The Core Principles of Evidence Based Medicine

EVIDENCE-BASED MEDICINE

The core principles of evidence-based medicine dictate that relevant research, the practitioner’s clinical experience, and the patient’s values all need to be considered when determining the best course of action in any given clinical scenario. Because clinical experience and a patient’s values are considered subjective variables, clear communication and understanding between the practitioner and patient is crucial. Appraising and interpreting relevant research, however, offers a key objective component to consider in the clinical decision-making process.

When it comes to joint pain, we often think of injections or surgery as our only options, however, it is important to understand that the bio mechanics of a joint, or the way a joint functions, is heavily dependent on structures that are adjacent to it. Think of the nerves in the muscles, tendons, and ligaments that relay messages to and from the brain about that joint. Knowing this, it is not surprising that the relevant research around managing many musculoskeletal conditions is to employ what is known as a ‘multi-modal’ approach to treatment. This means that the best outcomes are achieved by utilizing a variety of treatment options, including addressing changes to fascia, muscles, and tendons surrounding a joint, in addition to working through an individualized strengthening program to re calibrate or rehabilitate the function of that joint, and perhaps even protecting it from further damage with a brace.

In applying these concepts, the key to successful outcomes at Elite Sport Performance and the Knee Clinic is our three-pronged approach to treatment: treat the problem, strengthen the area, and avoid or modify offending activities.

Dr. Arif Karmali

BSc(Kin), DC

 

 

What does it mean to be a Chiropractic Sport Specialist?

By definition “chiropractic is an evidence-based, non-invasive, hands-on health care discipline that focuses on the musculoskeletal system.” – Ontario Chiropractic Association

Chiropractors treat a large range of maladies related to the spine, pelvis, nervous system and joints. After a thorough patient history and physical exam, a  chiropractor may use a combination of treatments, manipulations, hands on therapies, exercise prescriptions and lifestyle counselling. A chiropractor is indisputably an integral part of our primary healthcare team.

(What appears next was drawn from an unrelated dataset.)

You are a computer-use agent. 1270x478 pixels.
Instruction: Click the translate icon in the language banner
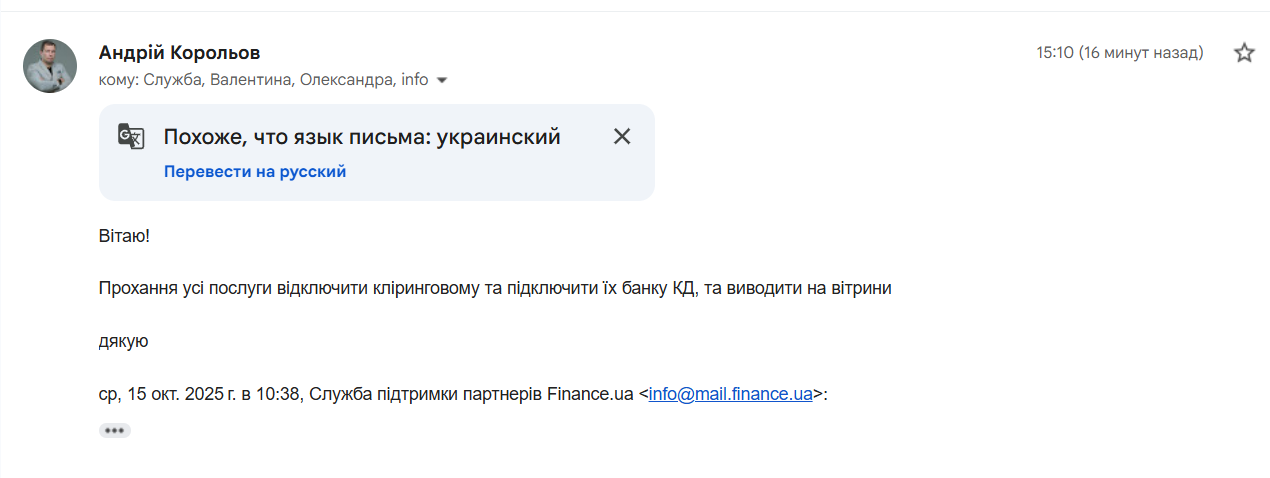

So what makes a Sport Specialist Chiropractor stand out?

Sport specialist chiropractors are highly educated and uniquely trained to provide expert assessment, diagnosis, and management of musculoskeletal conditions. In addition to a health science or kinesiology undergraduate degree and 4-year Doctor of Chiropractic degree, the intensive post-graduate sports sciences fellowship can take an additional 4 years to complete. With over 1500 hours of field work, academic focus on exercise physiology, sport nutrition, sport psychology, radiology, advanced imaging, rehabilitation, sport specific research, acute and chronic injury management, and sport administration training, the sports sciences fellowship provides the most extensive sports specialty training in the chiropractic profession.

 

Dr. Arif Karmali

Strength Training and Knee Pain

With Strength comes stability and with stability always comes less knee pain.

If you have spent any amount of time in our clinic, this is something you have more than likely heard. Dr Karmali shares a little on what makes stability so important to the health of our joints.

“When it comes to maintaining the long-term health of any joint in our body, stability plays a critical role. Take for example, the knee.
The knee joint is the largest and most superficial joint, primarily operating as a ‘hinge’, allowing for bending and straightening of the leg. These hinge movements are combined with gliding, rolling, and rotation, which add to the functional complexity of the knee. Despite being well constructed, the knee joint is relatively vulnerable mechanically because of the in-congruence of its articular surfaces, which can be likened to two balls laying on a warped tabletop.

With that thought in mind, imagine if we didn’t have any ligamentous or muscular control to hold things together… We wouldn’t have a very good knee and understandably, be more prone to injury or accelerated joint degeneration. It is with this notion that ensuring the integrity of joint-specific ligaments as well as adequate and timely neuromuscular control that we can provide our joints with optimal loading and force dissipation to maintain and even improve their longevity.”